The Epilogue was a standard component of Elizabethan drama. One actor remains onstage after the play has ended to ask the audience for applause. As Rosalind herself notes, it is odd that she has been chosen to deliver the Epilogue, as that task is usually assigned to a male character. By the time she addresses the audience directly, Rosalind has discarded her Ganymede disguise. She is again a woman and has married a man. Although we may think the play of gender has come to an end with the fall of the curtain, we must remember that women were forbidden to perform onstage in Shakespeare’s England. Rosalind would have been played by a man, which further obscures the boundaries of gender.

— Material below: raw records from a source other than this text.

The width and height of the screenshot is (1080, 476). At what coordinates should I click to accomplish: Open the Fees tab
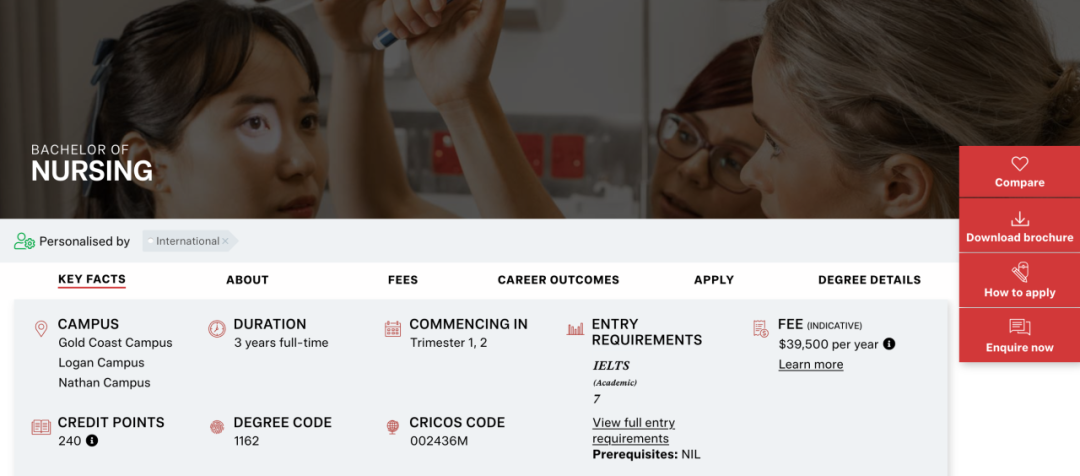pos(403,280)
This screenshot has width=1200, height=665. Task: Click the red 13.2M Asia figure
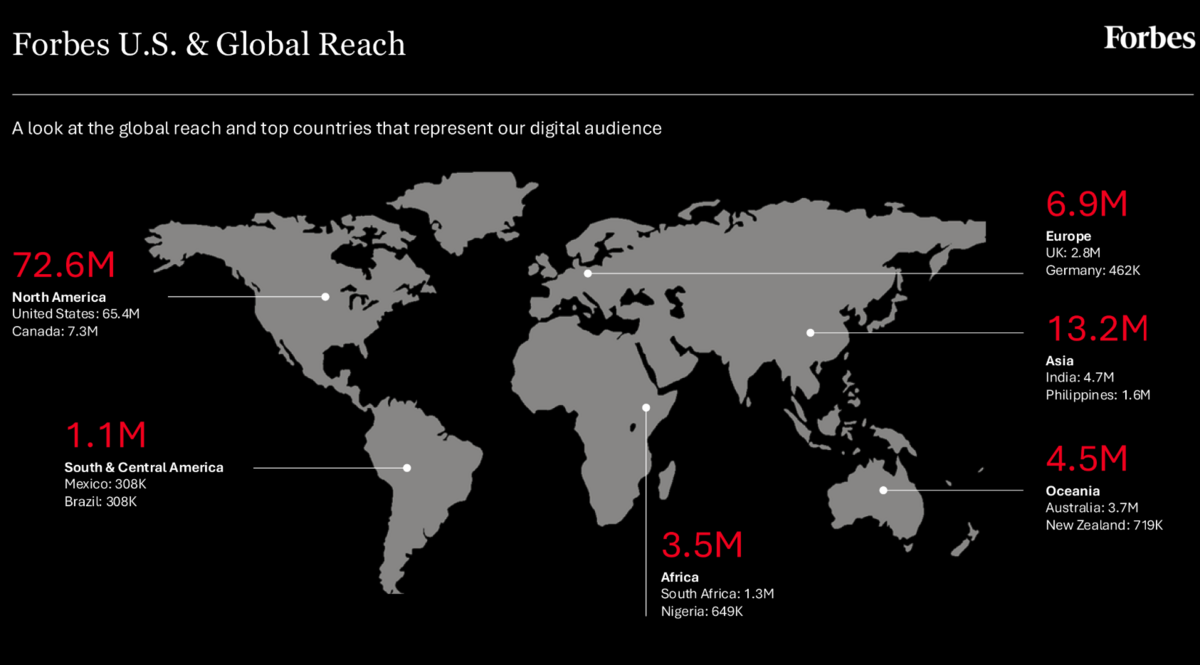pos(1097,329)
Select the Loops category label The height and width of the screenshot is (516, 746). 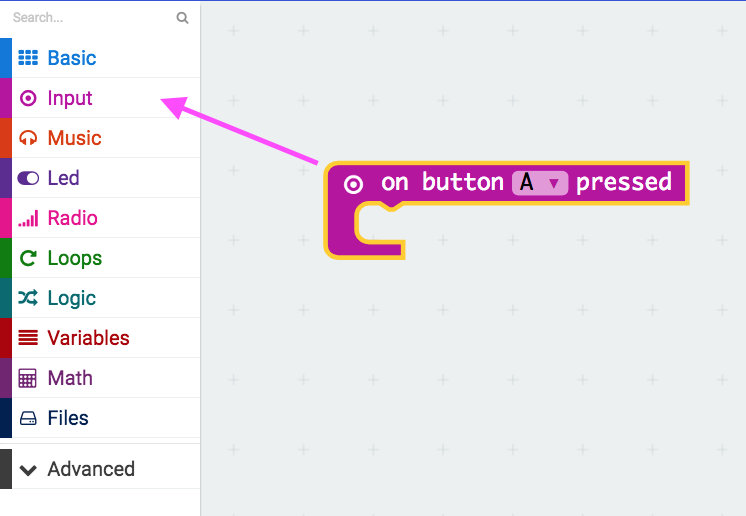[x=74, y=258]
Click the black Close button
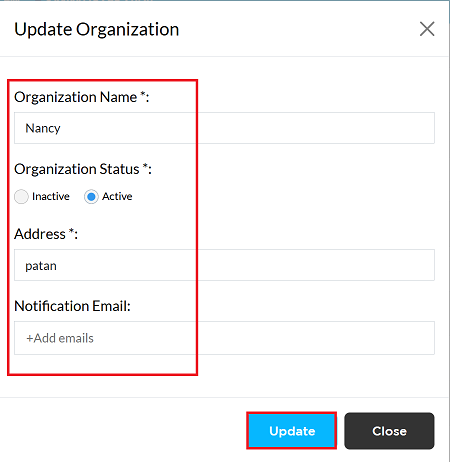The image size is (450, 462). [389, 431]
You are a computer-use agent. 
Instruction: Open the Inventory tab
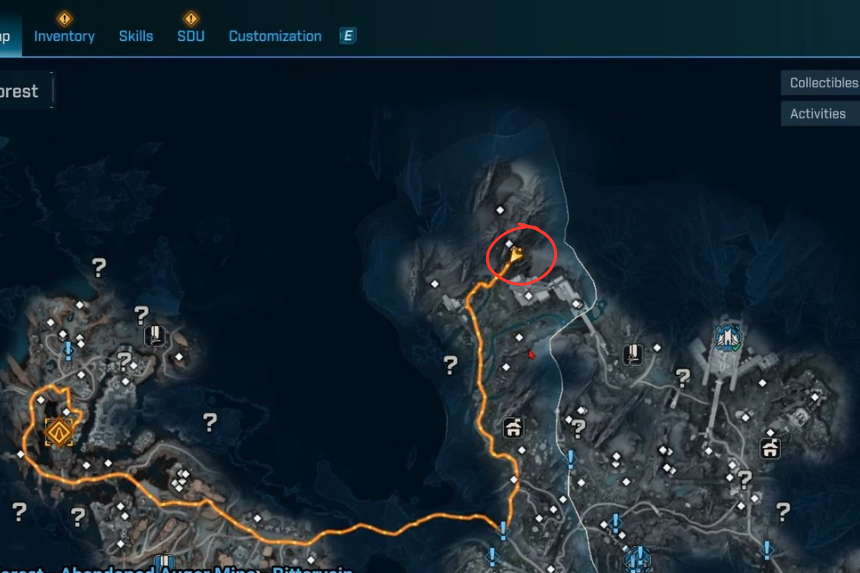pos(64,36)
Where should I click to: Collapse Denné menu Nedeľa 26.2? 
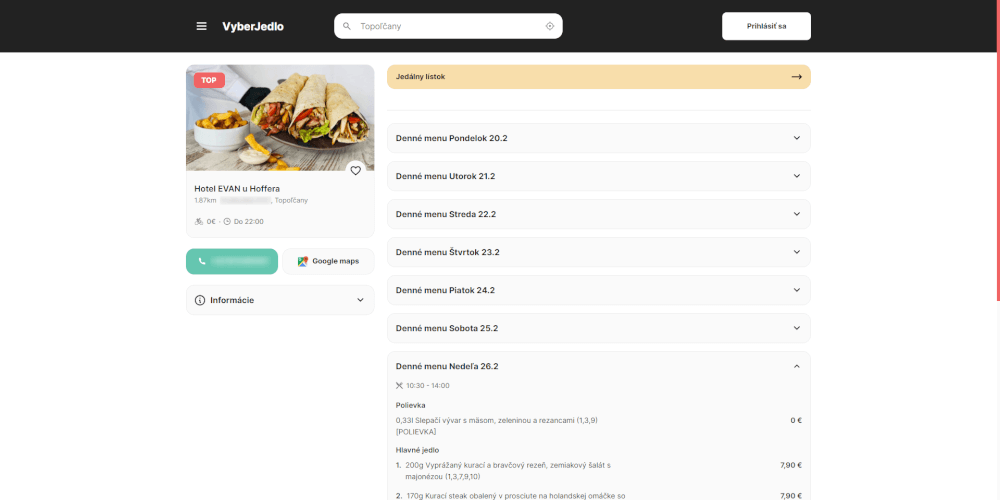(796, 366)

Rosalind emerges as a man who pretends to be a woman who pretends to be a man who pretends to be a woman to win the love of a man. When the actor solicits the approval of the men in the audience, he says, “If I were a woman I would kiss as many of you as had beards that pleased me”— returning us to the dizzying intermingling of homosexual and heterosexual affections that govern life in the Forest of Ardenne (Epilogue, 1416). The theater, like Ardenne, is an escape from reality where the wonderful, sometimes overwhelmingcomplexities of human life can be witnessed, contemplated, enjoyed, and studied.